### [SET OF TASKS]
• A. List every area of England that the post on word origins names as the source of "Bogey."
• B. Copy the passage of the post on word origins starting with "Bogy/bogie/bogey as a" and going on through "only in Webster's.".

### [EXTRACT PROVIDED]
[Sca-cooks] It Sounds Like...

Huette von Ahrens ahrenshav at yahoo.com
Sat Dec 10 12:56:05 PST 2005


Well, I have been looking this up in the OED and found some interesting things:

First off "Bugger" is not an acceptable equivalent of the "F"
word.  It is a varient of it, meaning to "F" with a man or
to do it anally.  Interestingly the word "bugger" is a variant
of "Bulgar" and apparently goes back to the 11th century to a group of Bulgarian heretics who were
believed to do all sorts
of abominable practices.

Bogey [actually Bogy] is a variant of Boggle or boggard and 
comes from the northern parts of England; i.e. Westmoreland, Lancashire, Cheshire, Yorkshire, and
the north midlands.  
It means a spirit or a goblin.

Bogey is a golf term and so is Bogey Man.

Bogy/bogie/bogey as a piece of snot goes back to 1937 according
the OED.

But they don't list booger.  But Webster's does.  

Bogey man is also the monster under the bed or in the closet.
But only in Webster's.

Boogie is a perjorative term for a black man.  Although how it
changed to boogie as in partying or boogie-woogie they don't 
say, but I have a feeling it is connected.

Huette

--- Simon Hondy <scholari at verizon.net> wrote:

> 
> 
> Booger equating to nasal phlegm, and the equivalent of bogey in the UK.  Yes
> the Harry Potter books use bogey as in one of the flavors of Bertie Bott's
> Any Flavor Jelly Beans "there are Bogey flavored ones"  or as Ron said, and
> in the movie, "Oh... I think I got a bogey flavored one"

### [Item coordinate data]
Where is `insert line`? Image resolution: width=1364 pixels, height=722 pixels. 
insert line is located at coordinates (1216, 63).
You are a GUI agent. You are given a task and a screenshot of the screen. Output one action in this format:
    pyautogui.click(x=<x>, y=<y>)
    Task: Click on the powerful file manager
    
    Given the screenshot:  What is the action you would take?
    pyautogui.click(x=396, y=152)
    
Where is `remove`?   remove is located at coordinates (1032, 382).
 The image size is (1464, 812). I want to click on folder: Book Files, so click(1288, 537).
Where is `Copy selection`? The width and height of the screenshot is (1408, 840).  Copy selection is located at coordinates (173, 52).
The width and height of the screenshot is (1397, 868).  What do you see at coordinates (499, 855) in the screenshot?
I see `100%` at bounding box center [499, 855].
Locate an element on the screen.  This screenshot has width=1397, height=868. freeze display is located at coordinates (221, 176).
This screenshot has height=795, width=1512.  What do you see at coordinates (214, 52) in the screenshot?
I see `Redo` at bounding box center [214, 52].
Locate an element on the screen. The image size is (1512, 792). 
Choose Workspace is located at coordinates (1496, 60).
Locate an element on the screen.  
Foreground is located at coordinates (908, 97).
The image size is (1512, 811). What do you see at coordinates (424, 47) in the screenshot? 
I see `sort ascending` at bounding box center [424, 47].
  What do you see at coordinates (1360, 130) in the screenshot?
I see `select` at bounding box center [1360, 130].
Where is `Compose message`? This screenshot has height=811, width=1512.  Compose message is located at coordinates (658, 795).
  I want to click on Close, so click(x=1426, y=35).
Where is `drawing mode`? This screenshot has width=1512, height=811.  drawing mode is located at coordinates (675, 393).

### [TASK ANSWERS]
• A. Westmoreland, Lancashire, Cheshire, Yorkshire, the north midlands

• B.
Bogy/bogie/bogey as a piece of snot goes back to 1937 according
the OED.

But they don't list booger.  But Webster's does.  

Bogey man is also the monster under the bed or in the closet.
But only in Webster's.